Operazione "Ferromat", arrestato anche un vimercatese
L'operazione della Guardia di Finanza per traffico illecito di rifiuti metallici.
Arrestato nell’ambito di un’operazione che ha stroncato un traffico illecito di rifiuti metallici su scala nazionale con emissione ed utilizzo di documenti attestanti operazioni inesistenti.
Imprenditore di Vimercate
C’è anche il nome di Clementino Martino Carzaniga, classe 1952, residente Ruginello, tra coloro che sono finiti agli arresti a seguito di un blitz su vasta scala portato a termine della Guardia di finanza di Torino in Piemonte, Lombardia (province di Monza e Brianza, Milano e Bergamo), Liguria, Friuli Venezia Giulia, Toscana, Campania, Puglia, Sicilia.
Coinvolte 33 persone, 50 perquisizioni
Gli uomini delle Fiamme gialle hanno dato corso ad un’ordinanza dal Giudice per le indagini preliminari nei confronti di 33 persone, indiziate di appartenere a tre distinte associazioni per delinquere finalizzate al traffico illecito di rifiuti metallici e all’emissione ed utilizzo di documenti attestanti operazioni inesistenti.
Oltre 50 le perquisizioni nei confronti di persone fisiche e aziende, nonché il sequestro preventivo di 8 società operanti nel settore del commercio di rottami metallici e di beni per oltre 270 milioni di euro, tra cui disponibilità finanziarie, immobili, veicoli e quote societarie.
L’attività scaturisce dal sequestro, ad opera di un’altra Forza di Polizia in occasione di un controllo su strada nel febbraio 2018, di denaro contante a carico di due uomini italiani, uno dei quali titolare di una ditta individuale operante nel settore del commercio dei rottami.
Le successive indagini, coordinate dalla Procura della Repubblica di Torino - Direzione Distrettuale Antimafia e condotte dai finanzieri del Nucleo di Polizia Economico-Finanziaria Torino, hanno permesso di acquisire elementi gravemente indizianti, nell’ipotesi accusatoria, dell’esistenza dei gruppi criminali, attivi fin dal 2015 e tuttora operanti, anche all’estero.
Le regole violate
Secondo le norme comunitarie, affinché i rottami metallici non siano qualificabili come «rifiuto», il produttore deve redigere e trasmettere ad ogni cessione una «dichiarazione di conformità», al fine di consentire, in ogni momento, l’individuazione dell’origine del rottame e, dunque, la tracciabilità dello stesso.

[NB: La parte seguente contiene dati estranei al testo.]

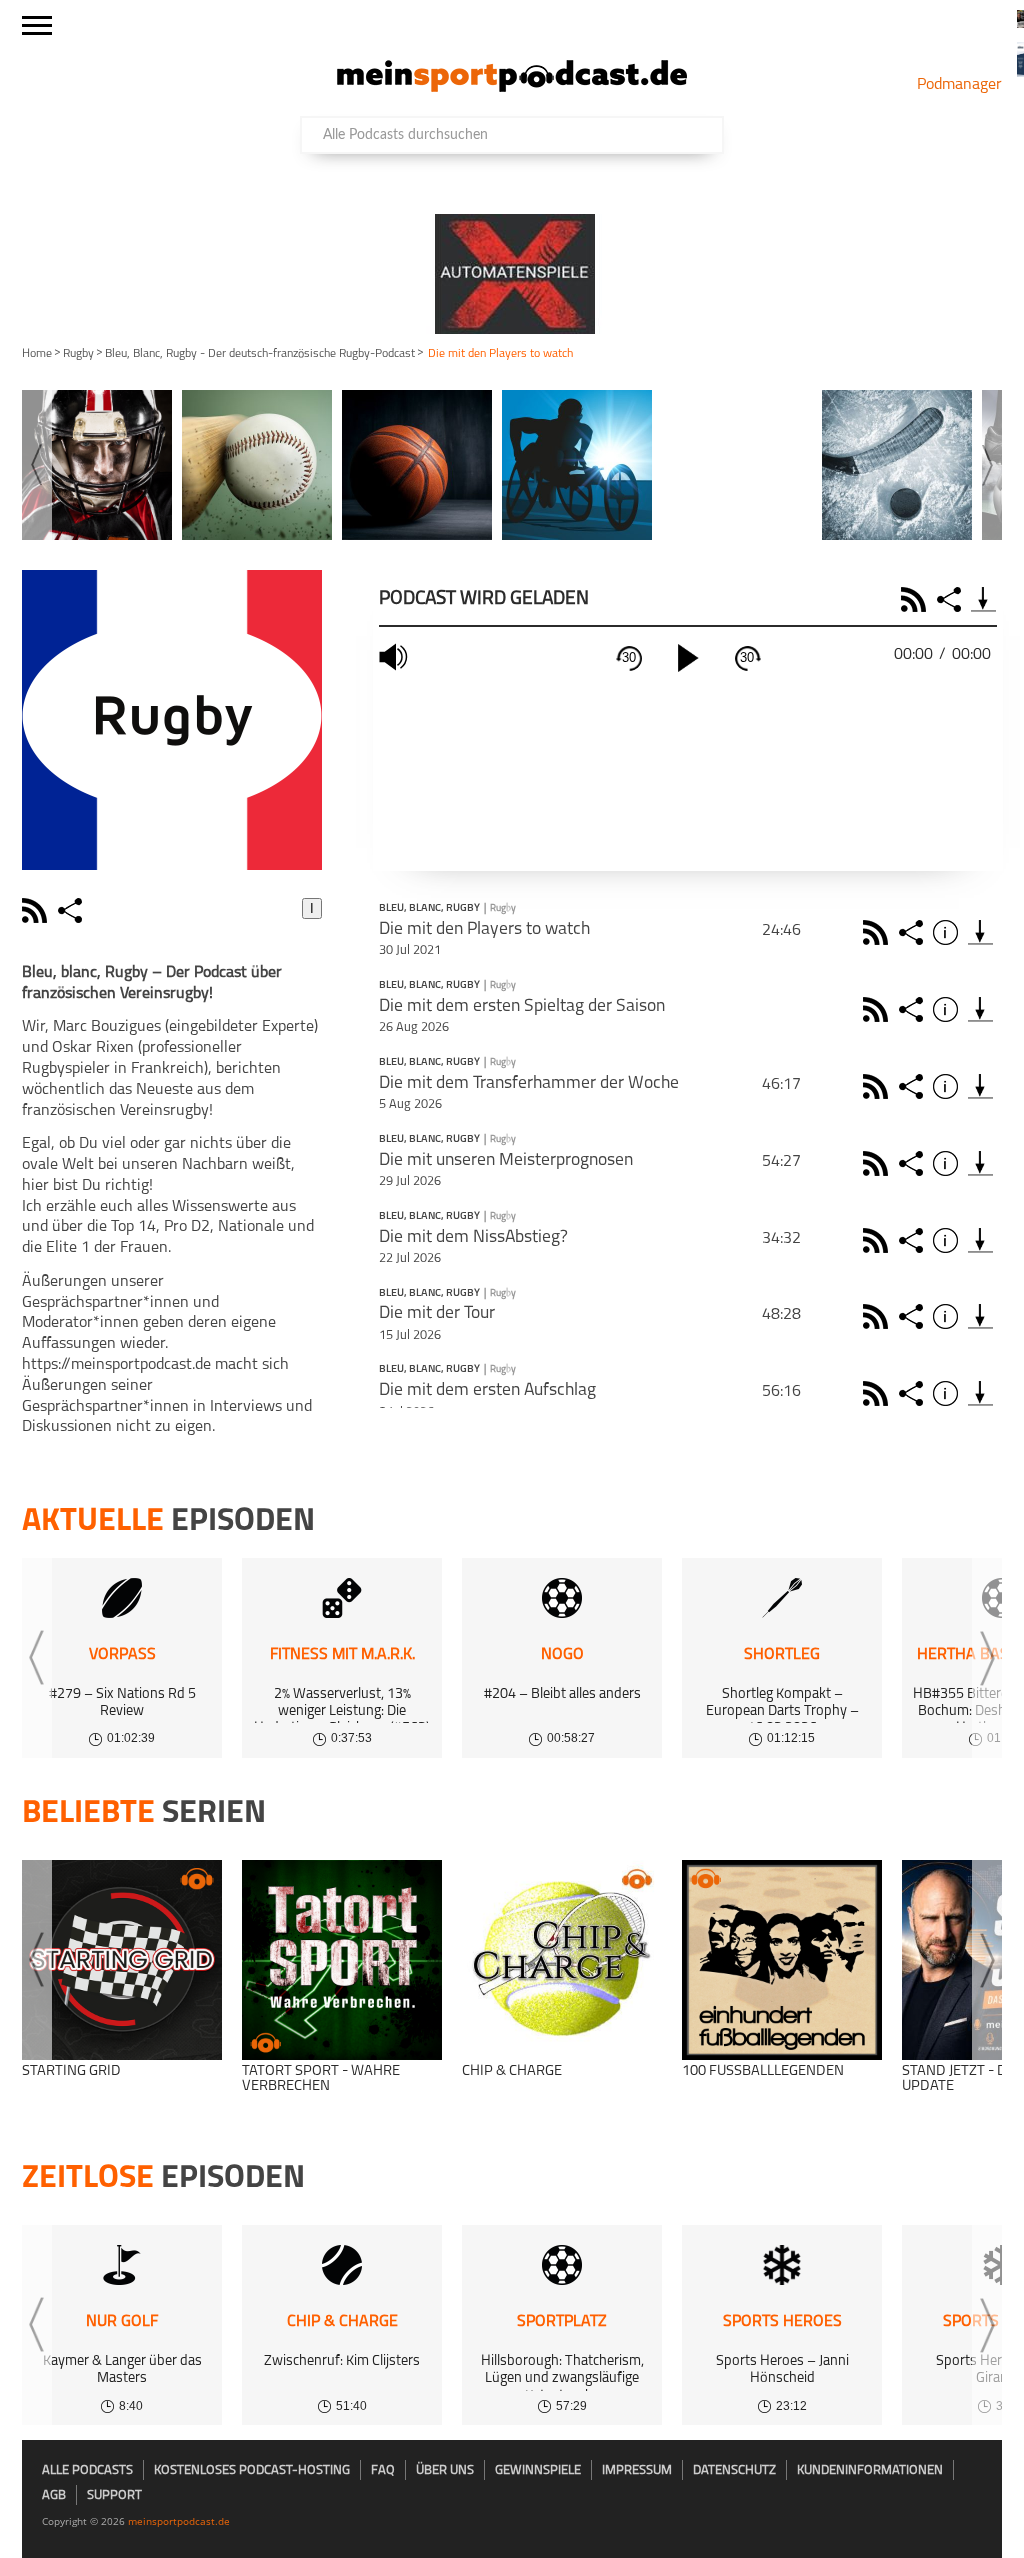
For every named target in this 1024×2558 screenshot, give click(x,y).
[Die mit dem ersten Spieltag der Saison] (980, 1009)
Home (37, 354)
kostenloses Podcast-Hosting (252, 2470)
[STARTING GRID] (122, 1960)
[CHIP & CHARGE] (562, 1960)
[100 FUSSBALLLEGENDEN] (782, 1960)
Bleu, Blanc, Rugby (429, 909)
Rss (878, 932)
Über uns (445, 2470)
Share (951, 599)
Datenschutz (734, 2470)
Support (114, 2495)
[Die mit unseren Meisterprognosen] (980, 1163)
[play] (688, 658)
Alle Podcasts (87, 2470)
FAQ (383, 2470)
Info (948, 932)
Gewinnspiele (538, 2470)
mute (396, 657)
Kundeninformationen (870, 2470)
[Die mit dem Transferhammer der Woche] (980, 1086)
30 (629, 657)
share (72, 910)
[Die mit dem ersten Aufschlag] (980, 1393)
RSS (916, 599)
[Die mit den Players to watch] (980, 932)
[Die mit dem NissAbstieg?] (980, 1240)
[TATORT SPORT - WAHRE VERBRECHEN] (342, 1960)
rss (37, 910)
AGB (54, 2495)
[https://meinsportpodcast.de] (512, 88)
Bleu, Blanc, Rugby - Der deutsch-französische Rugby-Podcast (260, 354)
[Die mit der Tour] (980, 1316)
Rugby (78, 354)
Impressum (637, 2470)
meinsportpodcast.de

Contestati anche reati fiscali
Gli indagati avrebbero predisposto documentazione fiscale e amministrativa falsa al solo scopo di "regolarizzare" ingenti quantitativi di rifiuti destinati a società di capitali "utilizzatrici" , con sede Lombardia e Piemonte. In particolare, sarebbe stata occultata la reale provenienza dei rifiuti (e, pertanto, la corretta tracciabilità della filiera), attraverso società "filtro" e ditte individuali "cartiere" (situate anche in Germania) e con il supporto di una fitta rete di prestanome.
Le organizzazioni illecite, grazie a tale falsa documentazione, avrebbero quindi potuto introdurre nel regolare commercio dei rottami ferrosi rifiuti metallici acquistati in nero e privi dei requisiti di conformità e tracciabilità previsti dalla normativa europea. La falsa documentazione avrebbe anche consentito agli imprenditori-utilizzatori finali del materiale di dedurre costi "in nero", configurando pertanto anche reati fiscali.